- [Extract]
While I don't think the drug prevention aspects of these programs are as effective as they envisioned, the self-esteem they build is paper thin, hollow, and not earned. I guess they figured it was better than putting in the resources to actually teach kids to achieve things. Same principles go with watered down or alternative grading. But what do I know, I got a crocodile in logic.
 
2007-07-05 06:41:31 PM
LocalCynic: Hobodeluxe: corporal punishment is necessary early on to establish consequence.

There are other ways to establish consequences and boundaries besides smacking a kid. Children aren't stupid - the main premise behind the "spanking is the only way that works" mentality is that children simply can't comprehend any consequence except physical pain, and that's wrong. There are certain instances in which a smack would be somewhat congruent - like if a kid tries to walk into oncoming traffic. Teaching kids that walking in front of cars equals physical pain could save their life. On the other hand, brutally smacking a kid because he talks while you're watching sitcoms after work teaches them that daddy or mommy gets violent when they're angry.

The problem is that far too many people buy into this entire "punishment and consequences" world view for everything, which can make kids bitter and paranoid. If you raise your child to think that there's a consequence to everything, they become frustrated later on in life when they have to start to deal with situations that have delayed benefits or detriments, or when faced with situations that could but simply don't have any consequence.


I agree that there are other ways to emphasise that you are not pleased. But you have decided to change what the original poster put i.e. 'brutally' that implies somebody beating a child which is very different to a smack on the hand which in most cases really doesn't even hurt. Being so irrationally emotive ruins your argument. Also you have not even listed those other ideas.

As to the last part, no parent can teach a child or guide a child through life's challenges and consequences all in a short period of time. When a child is perhaps 1 or 2 years old most things that effect them will be immediate consequences from what they have done and if they are not they will due to their lack of cognitive ability not be able to in any way shape or form be able to trace back to the original act that caused the consequence. But this will come with age i.e. when they are 5 or 6. So no the children will not grow up to be bitter or paranoid. Please note the Hobodeluxe did point out that the corporal punishment was age specific. From you response you seem to have forgotten that are decided that this must mean that as the children age and develop cognitively that he does not realize that how he is to teach his children consequences will change.

- [Work to complete]
A – Do these statements agree with the thread on spanking? Answer yes or no for each, and quote the words of the thread that decide it.
(i) A smack might be somewhat congruent if a kid tries to walk into oncoming traffic.
(ii) A child of 1 or 2 can trace a consequence back to the act that caused it.
(iii) Hobodeluxe indicated that corporal punishment was age specific.
B – Can you duplicate the passage of the thread on spanking that starts with "As to the last" and goes on through "consequences will change."?
C – In the thread on spanking, at what age does the reply say the ability to trace a consequence back to its cause comes?
Nothing in the listing is needed for this work.

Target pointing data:
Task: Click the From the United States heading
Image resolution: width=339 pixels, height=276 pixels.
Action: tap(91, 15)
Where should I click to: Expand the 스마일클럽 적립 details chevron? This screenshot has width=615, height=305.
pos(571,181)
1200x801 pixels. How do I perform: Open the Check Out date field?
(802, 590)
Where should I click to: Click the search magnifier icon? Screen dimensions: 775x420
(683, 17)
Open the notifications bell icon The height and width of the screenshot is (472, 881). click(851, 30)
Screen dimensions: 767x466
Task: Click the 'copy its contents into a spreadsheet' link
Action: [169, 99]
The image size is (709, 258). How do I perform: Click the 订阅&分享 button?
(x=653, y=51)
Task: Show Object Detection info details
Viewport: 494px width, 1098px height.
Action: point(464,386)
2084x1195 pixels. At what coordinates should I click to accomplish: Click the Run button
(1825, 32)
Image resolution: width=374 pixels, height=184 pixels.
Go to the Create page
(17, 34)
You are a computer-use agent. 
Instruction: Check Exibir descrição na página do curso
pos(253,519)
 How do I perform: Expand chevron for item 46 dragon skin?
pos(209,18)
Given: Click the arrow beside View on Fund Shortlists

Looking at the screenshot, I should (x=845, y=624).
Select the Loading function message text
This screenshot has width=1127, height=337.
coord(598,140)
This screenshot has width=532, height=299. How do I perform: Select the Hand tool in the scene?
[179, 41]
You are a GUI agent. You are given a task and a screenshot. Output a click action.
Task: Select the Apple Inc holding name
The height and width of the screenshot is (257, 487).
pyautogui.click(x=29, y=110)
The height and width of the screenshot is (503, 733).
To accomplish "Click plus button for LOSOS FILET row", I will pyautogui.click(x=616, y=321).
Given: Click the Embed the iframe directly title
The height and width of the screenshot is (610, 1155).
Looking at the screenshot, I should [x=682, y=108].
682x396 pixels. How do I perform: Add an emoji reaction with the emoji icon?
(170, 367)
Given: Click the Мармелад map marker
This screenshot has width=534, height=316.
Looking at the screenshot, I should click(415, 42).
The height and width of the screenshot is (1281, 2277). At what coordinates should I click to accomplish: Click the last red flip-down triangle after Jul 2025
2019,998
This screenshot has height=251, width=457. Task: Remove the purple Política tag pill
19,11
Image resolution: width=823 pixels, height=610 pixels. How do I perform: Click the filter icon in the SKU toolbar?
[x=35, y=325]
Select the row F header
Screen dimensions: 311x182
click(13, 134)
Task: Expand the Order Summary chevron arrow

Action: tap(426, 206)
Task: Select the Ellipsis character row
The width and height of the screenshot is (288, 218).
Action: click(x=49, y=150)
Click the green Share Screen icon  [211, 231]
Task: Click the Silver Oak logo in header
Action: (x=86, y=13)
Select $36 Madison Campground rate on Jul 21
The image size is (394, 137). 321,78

- [Results of the tasks]
A –
(i) Yes: "There are certain instances in which a smack would be somewhat congruent - like if a kid tries to walk into oncoming traffic."
(ii) No: "due to their lack of cognitive ability not be able to in any way shape or form be able to trace back to the original act"
(iii) Yes: "Please note the Hobodeluxe did point out that the corporal punishment was age specific."

B –
As to the last part, no parent can teach a child or guide a child through life's challenges and consequences all in a short period of time. When a child is perhaps 1 or 2 years old most things that effect them will be immediate consequences from what they have done and if they are not they will due to their lack of cognitive ability not be able to in any way shape or form be able to trace back to the original act that caused the consequence. But this will come with age i.e. when they are 5 or 6. So no the children will not grow up to be bitter or paranoid. Please note the Hobodeluxe did point out that the corporal punishment was age specific. From you response you seem to have forgotten that are decided that this must mean that as the children age and develop cognitively that he does not realize that how he is to teach his children consequences will change.

C – When they are 5 or 6.